Homegoing
23/11/19
I can't speak of
returning without speaking about my father. He was never meant to leave. He
reminds us of this often. I think about it often. I would see how different
he would have been, if only in glimpses, whenever he would disappear on our holidays, laughing
the day away with his best friends under the djemberem. And who could
fault him for it? He was finally home, after two years... eight... twenty-one… but
it was never forever. It was never to grow old beside his best friends. Never
within walking distance from his childhood home for longer than the three weeks
that he would scrape for Christmas. It was never forever. But thank God he
lives to return to the mother that raised him but who, in ’98, fell to ill to keep us all.
Thank God for his homegoing, and what a time it is to go home.
My mother sent a video
to the family group chat. In it, a swell of Guineans waved torches to the PAIGC
anthem:
Partido ku libertam di
tudo mal,
Ku sangui, suor,
Ku larma.
Tears welled up and
spilled over as I replayed it, the words my mother was singing along to becoming clearer every time. I was overwhelmed by the spirit of the people and my
love for Guiné-Bissau. It sunk in for the first time that this homegoing has been a long time coming.
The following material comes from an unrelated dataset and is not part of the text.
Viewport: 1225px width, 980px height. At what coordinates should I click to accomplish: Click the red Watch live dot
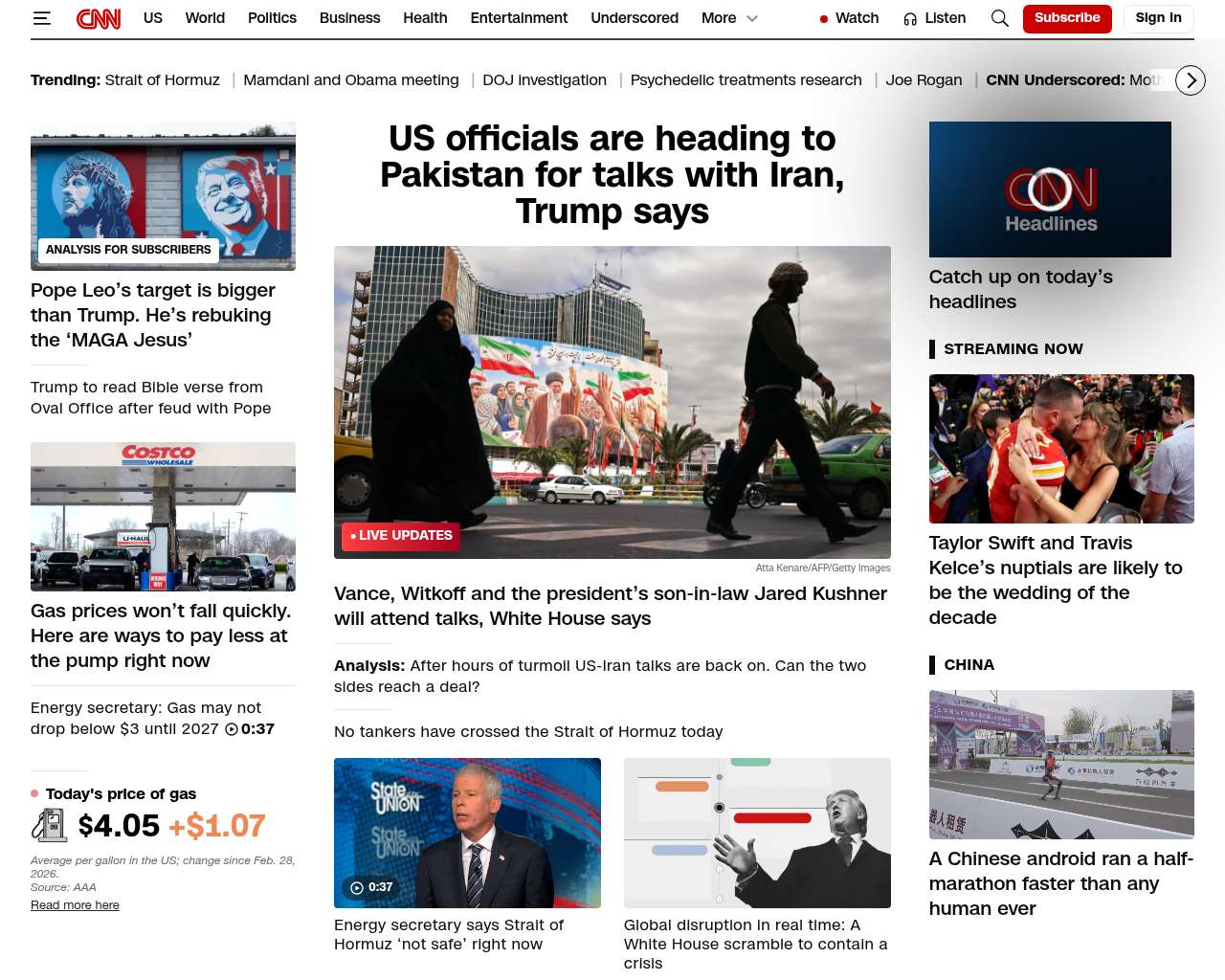coord(823,18)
I write this as a record of the clarity and conviction that I felt after those tears, to remind me what I have been looking forward to on the days that I cling to what I would have 'left behind'. (In truth, no one is leaving anything anywhere. Distance doesn't change that, I have learned that lesson over and over in my life with every new beginning.)
There had been signs
here and there pointing me home. Earlier that day I had even sent my
partner an album by the group Tabanka Djaz who are, inarguably, a Guinean essential. We agreed that Silencio was a banger but not much else was said for the rest of the day. My leaving has been a sensitive topic, and on this particular day, there must have been an irritant that led me to write this. I don't think that I was ever at peace with the reality of going home until that anthem on the group chat. It
is time at last that I get acquainted with the country that I can only love
through my parents' memories and the brief trysts I've had with it.
my father at 20 |
The group chat has been
full lately of documentation from the campaign trail. Every shot of my parents
on this adventure towards change fills my heart with a fresh wave of hope and patriotism.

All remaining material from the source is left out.